日前,北京师范大学数字创意媒体研究中心就举办了一场游戏研究探索圆桌论坛,论坛发起人、北京师范大学数字媒体系理论教研室主任何威,邀请了若干在游戏批评领域有见地、有成果的青年学者,就“数字游戏批评”(digital game criticism)的理论、方法与实践问题展开了探索性的跨学科的深入交流。
“数字游戏批评”圆桌论坛与会人员合影。
游戏评论、游戏批评与游戏研究
何威首先分享了他对于游戏的基本看法。在他看来,游戏具有三种属性:娱乐属性、艺术属性、媒体属性。大众媒体与公共舆论的热议大多局限于游戏的娱乐属性,而像他这样的媒介研究者则更关注游戏的艺术属性与媒体属性。
作为一位游戏研究者,何威一直想要向外推广的观念,是“作为艺术的数字游戏”与“作为媒体的数字游戏”。也就是说,他试图探讨游戏如何能够通过充满想象力的艺术表达与独特的美学语言建构,来丰富媒体艺术的空间,探讨游戏能够具备怎样的功能、能够带来怎样的帮助、能够发挥怎样的效能,能够为社会带来什么福祉。
何威进而辨析了游戏评论、游戏批评与游戏研究之间的关系。他指出,目前国内的游戏评论主要是由媒体作出的。非专业性的主流媒体往往对游戏抱有一定的偏见,要么缺乏对于游戏的洞见,要么容易陷入某种道德恐慌。而行业性的游戏媒体则容易刻意迎合玩家的偏好,以盈利为目标的游戏评论往往会有媚俗的倾向,从而造成学术话语和人文关怀的缺失。在何威看来,就目前的现状而言,反而是游研社、触乐这样的新兴媒体,会相对更具有人文关怀。

数据条目
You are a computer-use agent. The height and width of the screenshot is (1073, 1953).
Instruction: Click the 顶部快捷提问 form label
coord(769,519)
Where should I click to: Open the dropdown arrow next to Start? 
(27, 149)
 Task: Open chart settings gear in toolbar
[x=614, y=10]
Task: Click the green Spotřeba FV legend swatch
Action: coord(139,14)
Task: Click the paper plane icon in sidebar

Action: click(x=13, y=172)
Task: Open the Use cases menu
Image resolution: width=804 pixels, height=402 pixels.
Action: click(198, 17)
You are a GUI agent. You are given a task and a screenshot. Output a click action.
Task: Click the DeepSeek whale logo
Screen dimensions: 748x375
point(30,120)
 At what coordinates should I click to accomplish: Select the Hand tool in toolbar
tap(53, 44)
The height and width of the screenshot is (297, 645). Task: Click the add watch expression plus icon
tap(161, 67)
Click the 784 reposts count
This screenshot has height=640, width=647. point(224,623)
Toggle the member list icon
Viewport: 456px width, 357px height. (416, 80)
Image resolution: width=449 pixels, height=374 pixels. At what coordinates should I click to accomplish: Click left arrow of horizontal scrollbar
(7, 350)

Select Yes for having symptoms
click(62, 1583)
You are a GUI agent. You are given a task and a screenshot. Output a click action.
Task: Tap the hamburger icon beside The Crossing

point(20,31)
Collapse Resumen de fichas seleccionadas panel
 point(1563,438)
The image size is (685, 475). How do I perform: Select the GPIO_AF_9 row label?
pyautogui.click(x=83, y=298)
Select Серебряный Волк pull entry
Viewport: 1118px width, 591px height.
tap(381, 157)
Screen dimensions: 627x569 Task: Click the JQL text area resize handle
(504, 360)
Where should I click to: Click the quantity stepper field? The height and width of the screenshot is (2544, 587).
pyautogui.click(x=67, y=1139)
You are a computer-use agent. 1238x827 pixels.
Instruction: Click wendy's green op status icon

## 待办任务
**a)** 请照原文抄写选读段落中从"作为一位游戏研究者,何威一直"起至"媒体,会相对更具有人文关怀。"止的这一段。
**b)** 按照选读段落,何威认为游戏具有哪三种属性?
这些记录用不到。

## 任务解答
**a)**
作为一位游戏研究者,何威一直想要向外推广的观念,是“作为艺术的数字游戏”与“作为媒体的数字游戏”。也就是说,他试图探讨游戏如何能够通过充满想象力的艺术表达与独特的美学语言建构,来丰富媒体艺术的空间,探讨游戏能够具备怎样的功能、能够带来怎样的帮助、能够发挥怎样的效能,能够为社会带来什么福祉。
何威进而辨析了游戏评论、游戏批评与游戏研究之间的关系。他指出,目前国内的游戏评论主要是由媒体作出的。非专业性的主流媒体往往对游戏抱有一定的偏见,要么缺乏对于游戏的洞见,要么容易陷入某种道德恐慌。而行业性的游戏媒体则容易刻意迎合玩家的偏好,以盈利为目标的游戏评论往往会有媚俗的倾向,从而造成学术话语和人文关怀的缺失。在何威看来,就目前的现状而言,反而是游研社、触乐这样的新兴媒体,会相对更具有人文关怀。

**b)** 娱乐属性、艺术属性和媒体属性。